Files
virtual-banker/docs/ARCHITECTURE.md

8.1 KiB

Virtual Banker Architecture

Overview

The Virtual Banker is a multi-layered system that provides a digital human banking experience with full video realism, real-time voice interaction, and embeddable widget capabilities.

System Architecture

┌─────────────────────────────────────────────────────────────┐
│                    Client Layer                              │
│  ┌──────────────────────────────────────────────────────┐  │
│  │  Embeddable Widget (React/TypeScript)                 │  │
│  │  - Chat UI                                             │  │
│  │  - Voice Controls                                      │  │
│  │  - Avatar View                                         │  │
│  │  - WebRTC Client                                       │  │
│  └──────────────────────────────────────────────────────┘  │
└─────────────────────────────────────────────────────────────┘
                            │
                            ▼
┌─────────────────────────────────────────────────────────────┐
│                    Edge Layer                                │
│  ┌──────────────┐  ┌──────────────┐  ┌──────────────┐     │
│  │ CDN          │  │ API Gateway  │  │ WebRTC       │     │
│  │ (Widget)     │  │ (Auth/Rate)  │  │ Gateway      │     │
│  └──────────────┘  └──────────────┘  └──────────────┘     │
└─────────────────────────────────────────────────────────────┘
                            │
                            ▼
┌─────────────────────────────────────────────────────────────┐
│                    Core Services                             │
│  ┌──────────────┐  ┌──────────────┐  ┌──────────────┐     │
│  │ Session      │  │ Orchestrator │  │ LLM Gateway  │     │
│  │ Service      │  │              │  │              │     │
│  └──────────────┘  └──────────────┘  └──────────────┘     │
│  ┌──────────────┐  ┌──────────────┐  ┌──────────────┐     │
│  │ RAG Service  │  │ Tool/Action  │  │ Safety/      │     │
│  │              │  │ Service      │  │ Compliance   │     │
│  └──────────────┘  └──────────────┘  └──────────────┘     │
└─────────────────────────────────────────────────────────────┘
                            │
                            ▼
┌─────────────────────────────────────────────────────────────┐
│                    Media Services                            │
│  ┌──────────────┐  ┌──────────────┐  ┌──────────────┐     │
│  │ ASR Service  │  │ TTS Service   │  │ Avatar       │     │
│  │ (Streaming)  │  │ (Streaming)   │  │ Renderer     │     │
│  └──────────────┘  └──────────────┘  └──────────────┘     │
└─────────────────────────────────────────────────────────────┘
                            │
                            ▼
┌─────────────────────────────────────────────────────────────┐
│                    Data Layer                                │
│  ┌──────────────┐  ┌──────────────┐  ┌──────────────┐     │
│  │ PostgreSQL   │  │ Redis        │  │ Vector DB    │     │
│  │ (State)      │  │ (Cache)      │  │ (pgvector)   │     │
│  └──────────────┘  └──────────────┘  └──────────────┘     │
└─────────────────────────────────────────────────────────────┘

Data Flow

Voice Turn Flow

  1. User speaks → Widget captures audio via microphone
  2. Audio stream → WebRTC gateway → ASR service
  3. ASR → Transcribes to text (partial + final)

What you will do →
**a)** Translate this sentence from the Virtual Banker architecture document into Spanish: "The Virtual Banker is a multi-layered system that provides a digital human banking experience with full video realism, real-time voice interaction, and embeddable widget capabilities."
**b)** Continue the Virtual Banker architecture document from its last line, starting the voice turn flow at step 4.

Data excerpt →
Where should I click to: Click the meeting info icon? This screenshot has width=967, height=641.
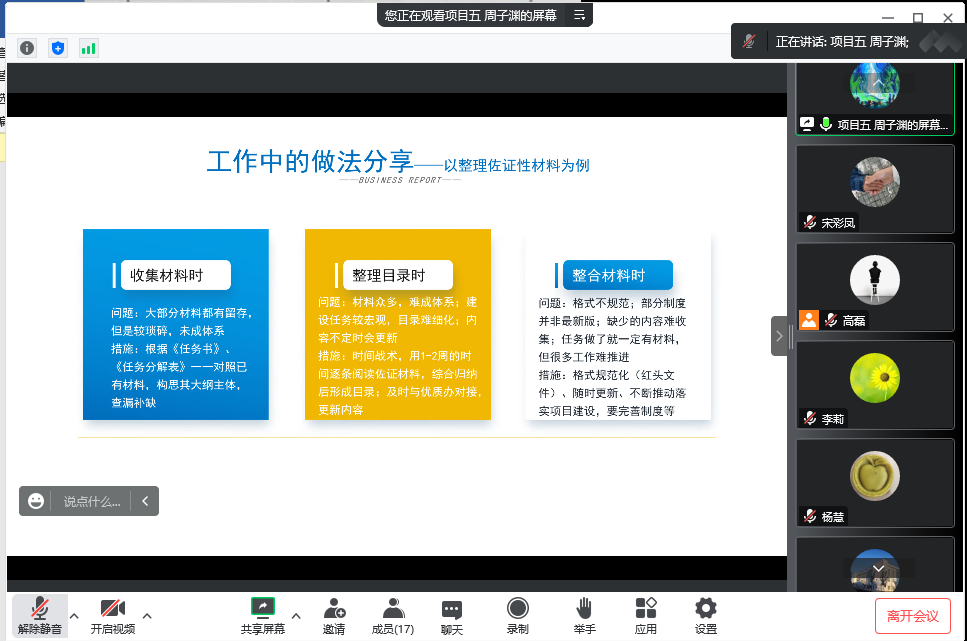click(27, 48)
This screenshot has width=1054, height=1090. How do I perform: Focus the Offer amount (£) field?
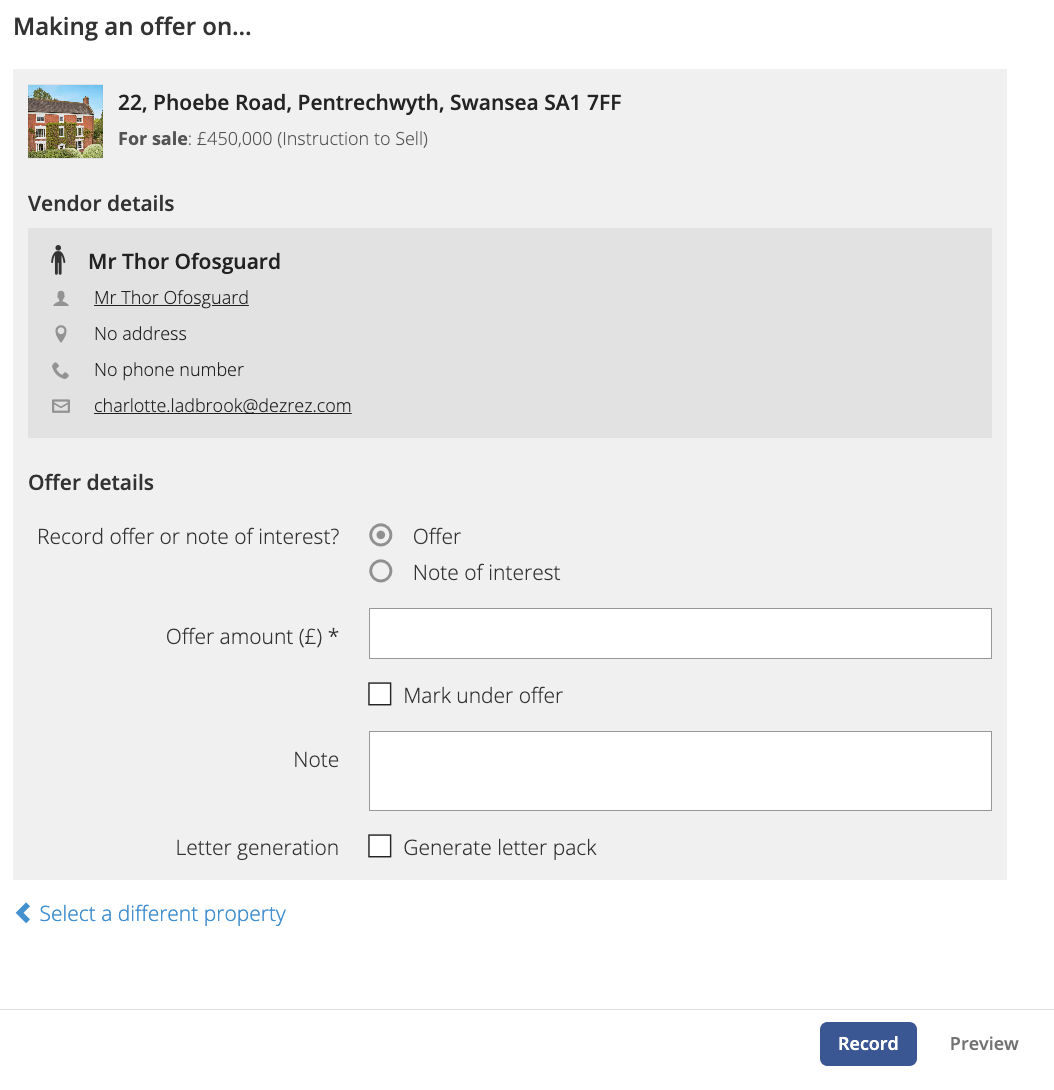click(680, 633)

Responses by task →
**a)** El Virtual Banker es un sistema de múltiples capas que ofrece una experiencia bancaria con un humano digital, con realismo de video completo, interacción por voz en tiempo real y capacidades de widget integrable.

**b)**
  4. Orchestrator → Sends transcript to LLM with context
  5. LLM → Generates response + tool calls + emotion tags
  6. TTS → Converts text to audio stream
  7. Avatar → Generates visemes, expressions, gestures
  8. Widget → Plays audio, displays captions, animates avatar

Text Turn Flow

  1. User types → Widget sends text message
  2. Orchestrator → Processes message (same as step 4+ above)

Components

Backend Services

Session Service

  • Creates and manages sessions
  • Issues ephemeral tokens
  • Loads tenant configurations
  • Tracks session state

Conversation Orchestrator

  • Maintains conversation state machine
  • Routes messages to appropriate services
  • Handles barge-in (interruptions)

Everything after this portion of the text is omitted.